Thank you very much, Mr. Chair.
It's a pleasure to meet with your committee as you make your way around our country. Thank you for your efforts to reach out across the nation.
As president of the University of Victoria, I welcome this opportunity to speak to you about our proposed indigenous law program and how it directly responds to the focus of this committee. In my remarks this morning, I'll outline what it will take to deliver on a groundbreaking program at the University of Victoria and the impact this would have across the country, and indeed around the world.
The University of Victoria is one of Canada's premier research and teaching universities, educating over 22,000 students a year. In particular, UVic is a national leader in closing the educational gap for indigenous students. Over the last decade, our enrolment of indigenous students has more than tripled, and it continues to grow along with a vibrant body of research conducted by indigenous scholars at the university.
Right now Canada and indigenous peoples are working to build the elements of a nation-to-nation relationship and establish a new era of respect and reconciliation. The Government of Canada and indigenous peoples expect that by restoring their relationship and by building robust institutions, they will promote effective governance and inclusive economic growth. UVic shares that commitment to reconciliation. Just last month, we launched our most comprehensive indigenous plan ever. It outlines how UVic strives to integrate and honour indigenous cultures, histories, and ways of knowing into our curriculum, our teaching, and our research. We believe that indigenous peoples must share in a socially, culturally, and economically viable future for all of us. Our programs of education and research focus on matters like indigenous language revitalization, culture, and social and economic capacity building with nations across the country.
Today I want to speak specifically about our proposed indigenous law program. Like other laws, indigenous law is about citizenship, governance, managing conflict, and interacting with peoples beyond one's own society. As indigenous peoples increasingly exercise jurisdiction over their lands, resources, and affairs, they draw upon their own legal traditions and principles of social order.

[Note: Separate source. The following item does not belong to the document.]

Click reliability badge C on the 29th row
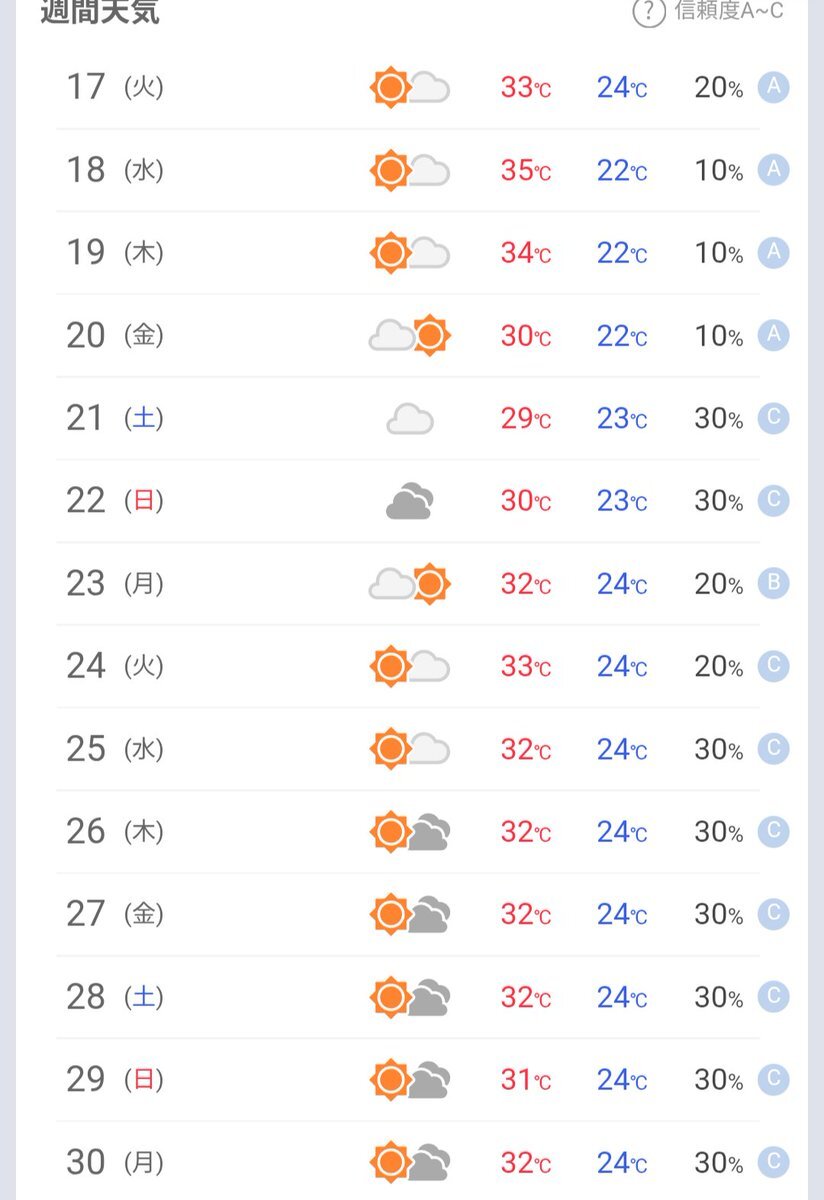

The indigenous law program would be composed of two key components that respond to those needs. The first is a four-year dual degree in which students would acquire degrees in both common law and indigenous legal orders. Students would participate in practical, hands-on learning in field schools and would work on indigenous territories across the entire country, learning from indigenous experts and contributing to the operation of indigenous institutions. They would gain the skills to build processes that draw upon indigenous traditions to translate across indigenous and non-indigenous legal, social, and economic structures.
The second component is the “indigenous legal lodge”, which is a national forum for critical engagement, debate, learning, public education, and partnerships on indigenous legal traditions and their use, their refinement, and their reconstruction today. This would house the educational programs that I've described and be both a national gathering place for professional and community education on indigenous legal traditions and a research institute promoting rigorous engagement across Canada, and indeed around the world.

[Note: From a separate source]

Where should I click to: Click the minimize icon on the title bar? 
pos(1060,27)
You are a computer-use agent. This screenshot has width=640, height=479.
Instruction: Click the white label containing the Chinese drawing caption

As I said, this will be an institution of national significance, and indeed international significance, as countries worldwide are struggling with similar challenges in how to recognize and work with indigenous legal orders. It will serve as a global centre of excellence for understanding, developing, and deploying indigenous legal institutions, including the structures that can build and sustain healthy relationships between indigenous peoples and states.
The programs will be led by some of Canada's finest indigenous scholars and leaders, including Dr. Val Napoleon, who joins me here today. Dr. Napoleon, for example, leads the indigenous law research unit at the University of Victoria, which has worked with over 40 communities across Canada to create robust legal resources, tools, processes, and practices grounded in indigenous legal traditions.
The University of Victoria is requesting financial support from the federal government to build the indigenous legal lodge and to fulfill this vision of an iconic, culturally appropriate facility and a marquee legacy investment, fulfilling the calls to action of the Truth and Reconciliation Commission.
Both the program and the lodge directly fulfill the TRC's call to action number 50, which calls for the establishment of institutes of indigenous law. They support the Government of Canada's commitment to a nation-to-nation relationship, advance the 10 principles respecting the Government of Canada's relationship with indigenous peoples, and help to provide substance to the implementation of the UN Declaration on the Rights of Indigenous Peoples.
By supporting this program, the government would also be responding to indigenous peoples from across Canada who've expressed support for this program. This support culminated in a resolution, unopposed, and by a consensus of the chiefs in assembly. At the 2017 AGM of the Assembly of First Nations, the resolution was passed to urge the Government of Canada to fund the establishment of the University of Victoria's indigenous legal lodge as a foundation for understanding, researching, and deliberating upon the nature of indigenous legal systems and their continued use today.
Reconciliation is intrinsically dependent upon the recognition of the rights and traditions of indigenous peoples. This program furthers reconciliation by recognizing and supporting the legal orders on which self-government depends—indeed, which form the very fabric of indigenous nationhood. In doing so, it lays the foundation for a new era of economic partnership and resource development by contributing to robust governance structures anchored in the communities' own laws. It lays the foundation for mutual respect and shared prosperity for indigenous peoples and for all Canadians.
Thank you very much for this opportunity. Both Dr. Napoleon and I are available and happy to interact with the committee if there are any questions.